News Stay informed about the latest enterprise technology news and product updates.

NYSE outage highlights need for IT automation

The NYSE outage has been pegged on gateways that were misconfigured for a software release, something that can be prevented with automation.

For three U.S. companies, getting through "Hump Day" on Wednesday was a lot tougher than usual this week, with high profile outages hitting the New York Stock Exchange, United Airlines and The Wall Street Journal.

The lengthiest outage occurred at the New York Stock Exchange (NYSE), where systems went down for nearly four hours. In a statement following the outage, NYSE said it started with a software update to its gateways in preparation for the July 11 industry test of the upcoming Session Initiation Protocol timestamp requirement.

Problems were first discovered at about 7 a.m. Wednesday when communication issues between customer gateways and the trading unit were discovered as a result of the new release.

"It was determined that the NYSE and NYSE MKT customer gateways were not loaded with the proper configuration compatible with the new release," the NYSE statement said.

Before the market opened at 9:30 a.m., gateways were updated with the correct software version. But by 11:09 a.m., "additional communication issues between the gateways and trading units" emerged and by 11:32 a.m. trading was shut down. The market reopened at 3:10 p.m.

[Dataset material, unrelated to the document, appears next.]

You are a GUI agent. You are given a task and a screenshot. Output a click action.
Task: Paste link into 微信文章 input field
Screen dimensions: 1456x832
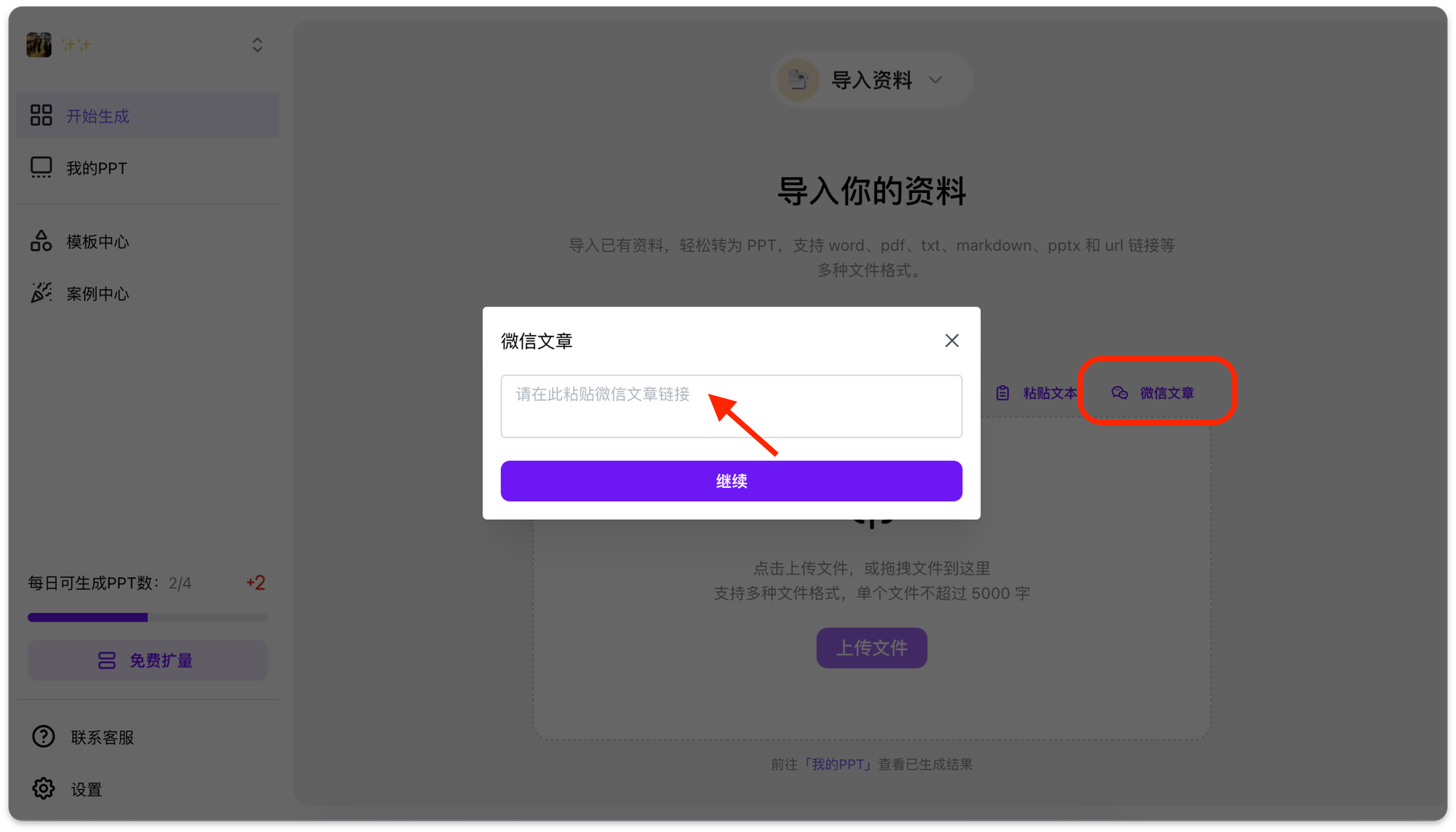pyautogui.click(x=731, y=404)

There's a "big lesson" from Wednesday's NYSE outage, according to Alex Brown, CEO of 10th Magnitude, a cloud services firm in Chicago.

"No humans should be touching those processes," he said about configuration, adding that tools such as Chef help automate it.

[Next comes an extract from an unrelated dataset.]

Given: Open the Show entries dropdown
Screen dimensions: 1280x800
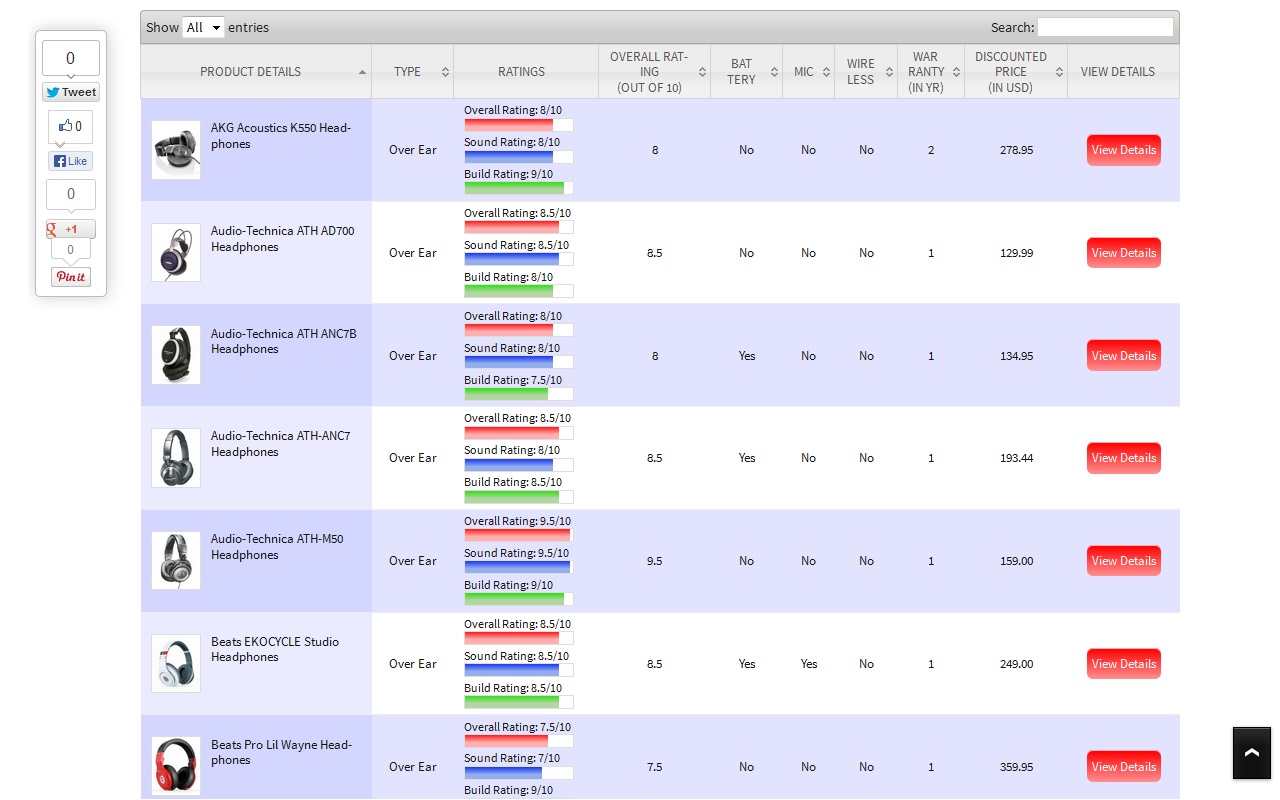Looking at the screenshot, I should click(203, 28).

When a software update went out to NYSE's gateway, it returned an error. If the same configuration was used from test through production, the error may have been caught before there was a problem, he said. The key for IT pros, he said, is to make sure there is no manual configuration error during testing.

"There was clearly a difference in the configuration going into production," he said.

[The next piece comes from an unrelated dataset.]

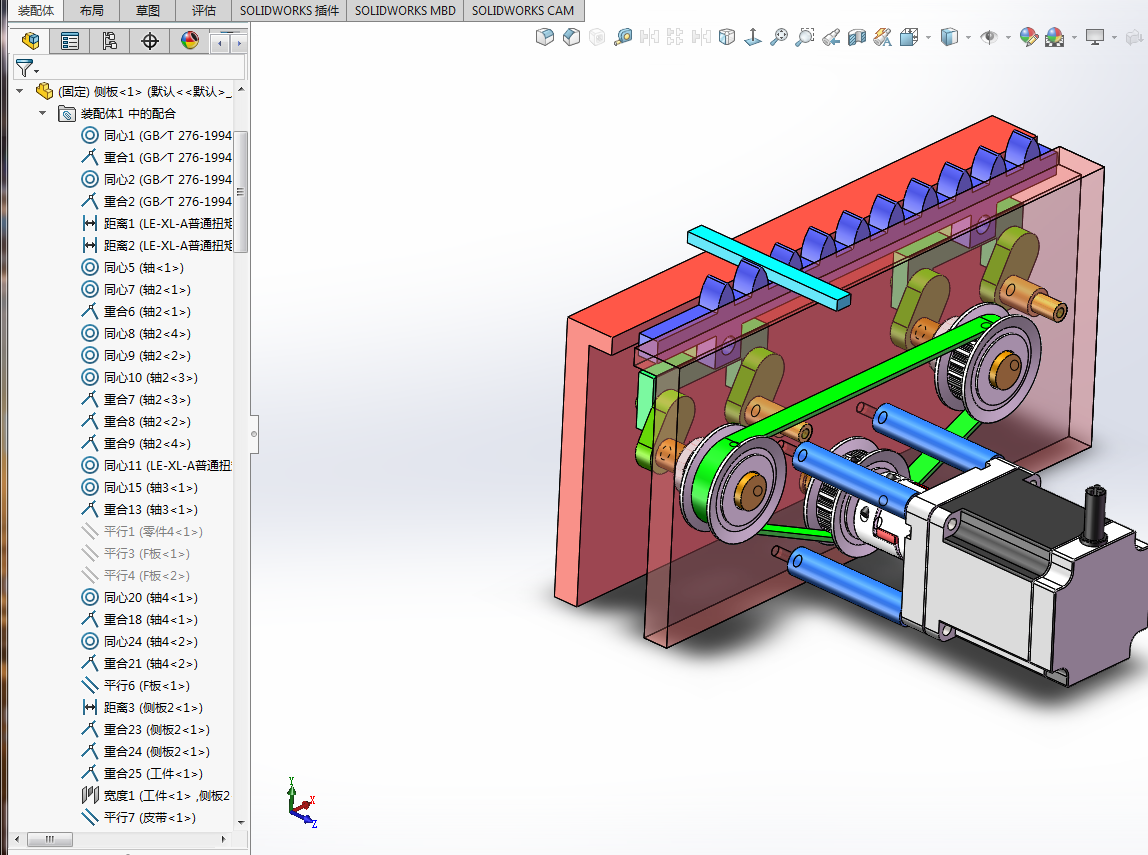Click the Measure tape tool icon
The image size is (1148, 855).
[x=623, y=37]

Rolling back to a prior release would have been straightforward if trading had not started on the technology platform.

Once trading started, though, NYSE officials had a "colossal problem," he said, and rolling back the update would have likely cancelled many trades.

Rich Banta, chief compliance officer and co-owner of Life Line Data Centers, said the multiple outages should also renew the focus on security.

The NYSE system is built for blindingly fast performance, and systems built for one thing -- performance, reliability or security -- often leave other parts behind.

"Performance always comes at the expense of something else," Banta said.

While the NYSE said publicly the technical issues were not the result of a cyber-breach, Banta said he can't rule out a hack on NYSE, in part pointing to an ominous Tweet the night before from an account linked to the Anonymous hacking group that said: "Wonder if tomorrow is going to be bad for Wall Street…. [sic] we can only hope."

"An attack is a technical issue you have to plan for," Banta said, after noting that two of the three outages were at Wall Street-focused organizations. "I'm just not buying it, personally."

All enterprises should maintain snapshots of their data and with a "sleight of hand" should be able to restore the data.

"These guys were clearly not ready to handle it," he said.

During the more than three hours of downtime, IT pros were trying to identify the problem and the source of the breach, Banta said.

Almost every IT organization has an intrusion detection and prevention system (IDS/IPS) in place. It is usually on the edge of the network and is typically part of the firewall. The trouble, though, is that it produces a great deal of data that needs to be digested. For example, signs of last year's Target breach were there, but were missed.

"There was so much data they couldn't make sense of it," he said. "It goes beyond humans." As for United Airlines, the problem could be traced to patched networks as the results of mergers and acquisitions in recent years, Banta said.

"There could be wildly different technologies that may not play well together," Banta said.

Working off the same microcode and firmware, for example, along with all the same architecture and software versions can help cut down on the chance of something going wrong.

At The Wall Street Journal, the outage appeared to be the result of overwhelming Website traffic taking down its Web servers, very likely the result of people searching for explanations of the NYSE outage. Similar "hugs of death" have occurred on retail sites, as when First Lady Michelle Obama wore a J. Crew outfit at the first Obama presidential inauguration. Experts recommend elastic hybrid cloud deployments for rapidly scaling up Web servers, also called cloud bursting.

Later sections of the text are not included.